I really wanted to love this book, or at least appreciate it, but I just couldn’t. It wasn’t the dated language or ideas, but the complete lack of a character arc for Holden. With most protagonists, there is a certain arc of growth that takes place as the character goes through different experiences and situations and becomes changed as a person by the story’s end. This really didn’t happen with Holden and that lack of character growth is something that I came to realize I really appreciate in a novel and really missed in this one. Holden is intelligent, but comes across as a bit arrogant, perhaps a little too obsessed with himself as a barometer of intellect. For most of the book, Holden dismisses others as “phony” and casts aspersions on their worth if they don’t live up to the personal standards he expects, standards that generally seem not to apply to himself. Instead of relating to Holden’s character, I found myself continually annoyed by him and his seemingly complete lack of self-awareness. There was just no growth for Holden over the course of the novel, no change in behavior or thinking, no development. Other than his little sister, Holden seems to struggle to truly connect with anyone on any level. He spends most of the book whining about the fact that pretty much every person he meets is unintelligent and/or phony.

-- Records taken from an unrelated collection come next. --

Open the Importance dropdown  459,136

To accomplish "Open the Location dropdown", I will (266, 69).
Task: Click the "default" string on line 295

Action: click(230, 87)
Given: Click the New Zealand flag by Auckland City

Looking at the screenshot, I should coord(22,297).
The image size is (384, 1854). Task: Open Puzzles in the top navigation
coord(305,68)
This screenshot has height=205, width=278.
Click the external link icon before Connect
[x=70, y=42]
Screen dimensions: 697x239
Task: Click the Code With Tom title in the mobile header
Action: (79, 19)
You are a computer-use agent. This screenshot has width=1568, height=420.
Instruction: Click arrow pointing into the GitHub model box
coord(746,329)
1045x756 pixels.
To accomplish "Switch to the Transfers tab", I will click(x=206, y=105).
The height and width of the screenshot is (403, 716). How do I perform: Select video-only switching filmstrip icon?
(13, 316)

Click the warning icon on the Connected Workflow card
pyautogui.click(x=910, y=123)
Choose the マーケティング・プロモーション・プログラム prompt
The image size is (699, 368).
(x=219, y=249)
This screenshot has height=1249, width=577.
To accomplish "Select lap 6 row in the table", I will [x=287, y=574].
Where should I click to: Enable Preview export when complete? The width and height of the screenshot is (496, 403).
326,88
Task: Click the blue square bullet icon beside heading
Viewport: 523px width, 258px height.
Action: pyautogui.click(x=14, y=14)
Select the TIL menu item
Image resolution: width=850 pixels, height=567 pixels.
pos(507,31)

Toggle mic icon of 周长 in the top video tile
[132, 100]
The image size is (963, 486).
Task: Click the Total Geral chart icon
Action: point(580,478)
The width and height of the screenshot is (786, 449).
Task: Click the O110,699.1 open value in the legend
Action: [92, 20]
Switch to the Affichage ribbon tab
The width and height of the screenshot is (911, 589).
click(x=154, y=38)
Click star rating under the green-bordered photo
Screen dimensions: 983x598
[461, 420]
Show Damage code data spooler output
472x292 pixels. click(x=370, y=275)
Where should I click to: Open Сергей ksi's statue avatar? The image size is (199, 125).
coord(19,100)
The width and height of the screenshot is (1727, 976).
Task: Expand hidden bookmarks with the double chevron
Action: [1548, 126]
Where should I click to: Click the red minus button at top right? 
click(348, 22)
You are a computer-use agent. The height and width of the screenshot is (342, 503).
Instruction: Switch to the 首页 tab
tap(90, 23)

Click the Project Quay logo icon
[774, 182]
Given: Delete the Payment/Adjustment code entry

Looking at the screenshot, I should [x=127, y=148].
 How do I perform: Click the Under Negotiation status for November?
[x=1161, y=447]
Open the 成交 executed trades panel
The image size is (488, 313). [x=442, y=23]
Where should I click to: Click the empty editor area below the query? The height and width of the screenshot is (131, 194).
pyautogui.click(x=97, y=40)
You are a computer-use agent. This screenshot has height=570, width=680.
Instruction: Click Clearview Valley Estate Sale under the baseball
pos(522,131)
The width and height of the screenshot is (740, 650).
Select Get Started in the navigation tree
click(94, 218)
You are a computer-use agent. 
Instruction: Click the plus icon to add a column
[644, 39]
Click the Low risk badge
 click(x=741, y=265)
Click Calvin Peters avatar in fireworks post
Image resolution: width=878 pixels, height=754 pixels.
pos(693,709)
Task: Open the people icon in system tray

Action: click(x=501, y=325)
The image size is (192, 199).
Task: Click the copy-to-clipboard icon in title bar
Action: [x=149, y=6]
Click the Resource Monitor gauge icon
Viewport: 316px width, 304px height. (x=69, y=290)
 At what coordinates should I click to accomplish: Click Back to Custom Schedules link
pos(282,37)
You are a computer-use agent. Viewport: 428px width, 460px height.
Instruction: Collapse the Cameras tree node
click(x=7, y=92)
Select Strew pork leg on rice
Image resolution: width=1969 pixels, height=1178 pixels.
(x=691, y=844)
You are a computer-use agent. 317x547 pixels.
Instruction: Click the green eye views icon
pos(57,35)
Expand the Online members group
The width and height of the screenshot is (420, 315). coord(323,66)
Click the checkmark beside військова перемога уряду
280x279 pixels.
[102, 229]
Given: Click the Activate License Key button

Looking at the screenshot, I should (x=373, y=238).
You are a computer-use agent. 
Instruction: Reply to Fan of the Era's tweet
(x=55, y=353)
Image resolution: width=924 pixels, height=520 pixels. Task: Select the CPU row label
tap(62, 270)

He sees himself as intellectually superior to most people, judging others as phony for their interest in things he sees as inconsequential.
There is also much about his burgeoning sexuality and how that manifests itself, but there is never any development or resolution to that theme either. It seems as if he is not entirely comfortable with his own sexual awakening, often commenting about his myriad of chances to lose his virginity that are foiled by himself. He often objectifies women, but it is also clear that there is little behind it, more of an effort to fit in with the other guys in his school, rather than an accurate representation of his true feelings. This is seen in his almost obsessive anger towards his roommate when he finds out that Stradlater’s date is Jane, a girl from Holden’s past. He cannot stand the idea that Stradlater, a guy with a somewhat sketchy sexual history with women, would be with Jane, whom Holden seems to see as some sort of “above it all” standard of perfection. His thoughts on sexuality seem to be rather disjointed, one moment bemoaning his lack of experience and the next almost frightened by it. He does not push the issue with his dates and even during an encounter with a prostitute, he rebuffs the idea of intimacy, instead wanting simply to talk. In keeping with his rather disjointed ideas are his judgments on others’ sexuality, often seeing others “perverted.” There are also many moments when he questions the sexual orientation of those around him, showing a certain discomfort with the entire topic of sexuality.
In some ways, though, iit was an interesting read. The story is told as it flows from Holden’s mind, at times very much of a stream of consciousness feel to it. The flow was often a bit disjointed and almost reminded me of the flow of Anthony Swofford’s Jarhead book. But it is through this perspective and style of writing that we become privvy to the inner workings of Holden’s mind. Yet, as the story unfolded, I still liked it less and less.
Classic literature or not, it just didn’t appeal to me. But I also think that is a matter of “to each his own.” From a analytical standpoint, it was an interesting read, but it just didnt touch me in any way.